Transplant
The phone call comes in, from the expert at the renal unit. He uses a word, so chilly, so dark: rejection.
One kidney functional. It's on the edge of shutting down.
Suppose we could roll those dice? I have two healthy kidneys; you have one, a transplant that's threatening to die.
If it does, so do you. So do I.
Suppose those dice were mine? Would I flick my wrist, seven-come-eleven, make you whole again?
I cast the bones, offer the kidney. They run tests, while I cross fingers: seven-come-eleven.
Results? "Incompatible".
In life, in love, our dice came up snakeyes.
Also, can I take this moment to say a terabyte's worth of thank-you's to our beloved Steph?
Awwww. You are most welcome!!! And thanks for the compliment!
Deb -- ouch. Just....ouch.
Just....ouch
Yep.
Erin, I was too buried until late last night to say so, but that drabble rocked.
And echoing the "Teppy gets roses and a hotel room with hot and cold running hot men!" thanks.
Chiming in with Teplove and thanks for the drabbles. I've wanted to participate more, and I certainly enjoy reading them.
Guys, thanks for all the good words. Perfect topic at the perfect time. I didn't even think or revise; it was just there. 45 seconds from topic reading to post, and BAM! Strange how that happens. It's like when you're at home and you twist your hair up randomly and secure it with a pin, and then clean house -- but you see yourself in a mirror and you're like "WTF? My hair looks fuckin' GREAT? Where's the justice?"
Tep, I LOVE the drabbles. It really helps to keep my hand in.
And, Deb -- I can't even imagine WANTING to give my self away, and having mere blood and cells negate that desire. That's hideous.
Can't get this down under 100, but I'm not going to stress about it.
All In.
“The game is no limit hold 'em. The Cadillac of poker.”
I’ve played this game before. I’ve sat at the high rollers table and gone all-in. I remember feeling the gazes of everyone else at the table on me as I walked away from the table, hands in empty pockets.
“I can hardly remember how I built my bankroll, but I can't stop thinking about the way I lost it.”
I made a big play, one that I thought would pay off. I was wrong.
“You can't lose what you don't put in the middle. But you can't win much either.”
Maybe it’s time to start building my bankroll again. I’d like to make it to my personal Vegas and Mirage – the big time. Maybe this time, I’ll get that winning hand.
juliana, whoa...
And, Deb -- I can't even imagine WANTING to give my self away, and having mere blood and cells negate that desire.

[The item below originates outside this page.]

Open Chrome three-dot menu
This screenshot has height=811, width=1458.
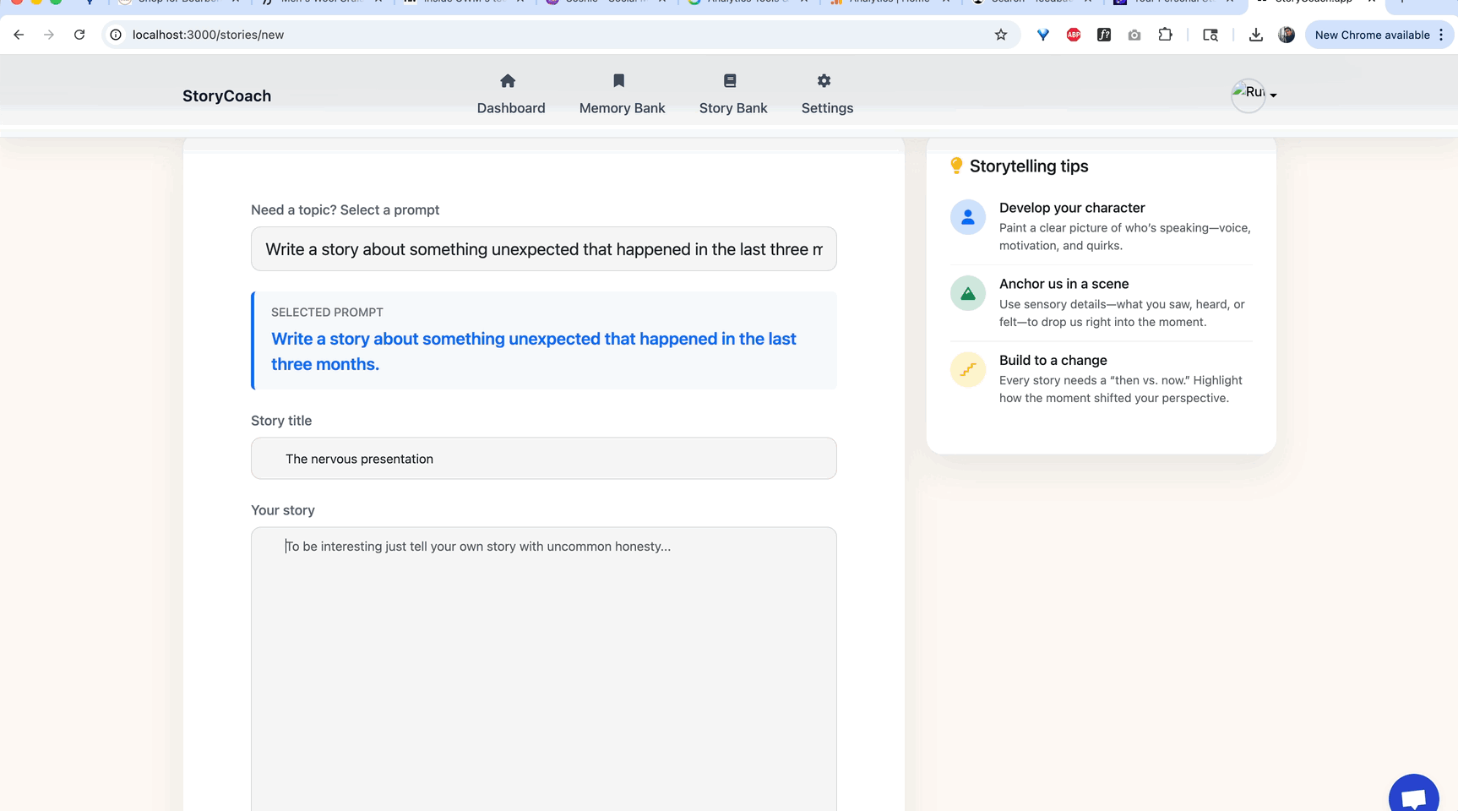pos(1441,35)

Especially when you've already realised - at 18 - that he is never going to love you as much as you love him. Or love you as much as he loves his wife. Who, so far as I know, never offered a kidney.
Damn. 18? That's some pretty big love. I was wishy-washy about lending out my fucking SHOES at that age.
Damn.
Yep.
18?
Yep.
That's some pretty big love.
You think?
I was wishy-washy about lending out my fucking SHOES at that age.
I've never been wishy-washy about anything in this world. Not ever. But especially him.
I have the feeling there are quite a few drabbles brewing on the gambling theme. Interesting to read, interesting to write. The ones already done have been corkers.